● **PASSAGE GIVEN**:

»»

APPLE: < 2% OF THE PC MARKET
Even with all the shouting from Cupertino, for the most part, no one in the real world seems to really give a rat’s ass. I mean, for those of you who weren’t aware, Apple’s marketshare has slid steadily downward over the past 5 years. That’s right: Downward. Macintoshes now occupy around ~2% of the computing market whereas they used to be ~6% just 5 years ago. All those switcher commericials… all those revisions of Mac OS X… all those iPods sold hoping to hook people into buying Macs… all the hype about moving to Intel…
None of that made a bit of difference. The world is still moving along to it’s own beat and it’s not using an Apple branded drum. There’s been no halo effect from iPod sales, meaning there’s no correlation between Mac sales & iPod sales. There’s been virtually no "switchers" and the move to Intel might make Macs more affordable but they haven’t changed anything in the way of software availability, programmer friendliness, or partner integration. In fact, the day that Apple has to start dealing with System Builders pirating their OS and putting it on cheaper "clone Mac" hardware, is the day Apple starts to see what a mistake it was to move to Intel. At least they had a chance while they were on a proprietary non-commoditized platform.
STILL MAKING HARDWARE MARGINS
Apple makes it’s money off of the high margins it gets from it’s hardware, not from it’s OS or services. If other manufacturers start producing hardware that MacOS X runs fine on and looks like Macs (which we’ve seen many clones of), why would anyone want to pay Apple’s margins in a commodity Intel hardware market?
And that last one is the killer: Apple’s own agenda is to own everything – the Apple Hardware you buy, the Apple OS you buy, even the Apple applications you buy like Final Cut Pro, Keynote, & Safari… leaving very little of the pie for anyone else. Ironically, this is the attack most often used against Microsoft by Apple fanatics: "Microsoft wants to own everything!" Sure the iPod has succeeded in this model, but the iPod succeeded primarily because as every think tank out there will tell you, everyone else was just so bad at marketing and coordination in this space – Microsoft & its partners included. From advertising to device-design to end-to-end experience… it’s all been just plain BAD, next to Apple’s moderately good campaign.
THE IPOD: UNBREAKABLE?
So that’s been their success: The iPod. Their second revenue stream. Mac was somewhat sustainable but while the XServe, Quicktime, and their other investments have virtually tanked (FinalCut Pro, while successful is too small in revenue to really be considered a factor), iPod has essentially become the other breadwinner in the family. What’s weird though is that for all the talk about what a success the iPod’s been, what people haven’t mentioned is what happened with iTunes Music Store? It turns out that iTMS is a complete wash for Apple. They neither lose, nor make money on their investment in iTMS. They’ve commoditized the cost of selling music down to a level so low that no one can effectively compete with them and turn a profit.

««

● **PROVIDED RECORDS**:
»»

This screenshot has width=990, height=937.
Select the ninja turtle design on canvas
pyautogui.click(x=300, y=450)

««
»»

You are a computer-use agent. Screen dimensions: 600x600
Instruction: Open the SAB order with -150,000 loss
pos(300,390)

««

● **CHALLENGES**:
• a. In the article on Apple's market share, roughly what share of the computing market did Macintoshes hold five years earlier?
• b. Print the part of the article on Apple's market share starting with "And that last" and going on through "THE IPOD: UNBREAKABLE?".

● **FULL SOLUTIONS**:
• a. About 6%.

• b.
And that last one is the killer: Apple’s own agenda is to own everything – the Apple Hardware you buy, the Apple OS you buy, even the Apple applications you buy like Final Cut Pro, Keynote, & Safari… leaving very little of the pie for anyone else. Ironically, this is the attack most often used against Microsoft by Apple fanatics: "Microsoft wants to own everything!" Sure the iPod has succeeded in this model, but the iPod succeeded primarily because as every think tank out there will tell you, everyone else was just so bad at marketing and coordination in this space – Microsoft & its partners included. From advertising to device-design to end-to-end experience… it’s all been just plain BAD, next to Apple’s moderately good campaign.
THE IPOD: UNBREAKABLE?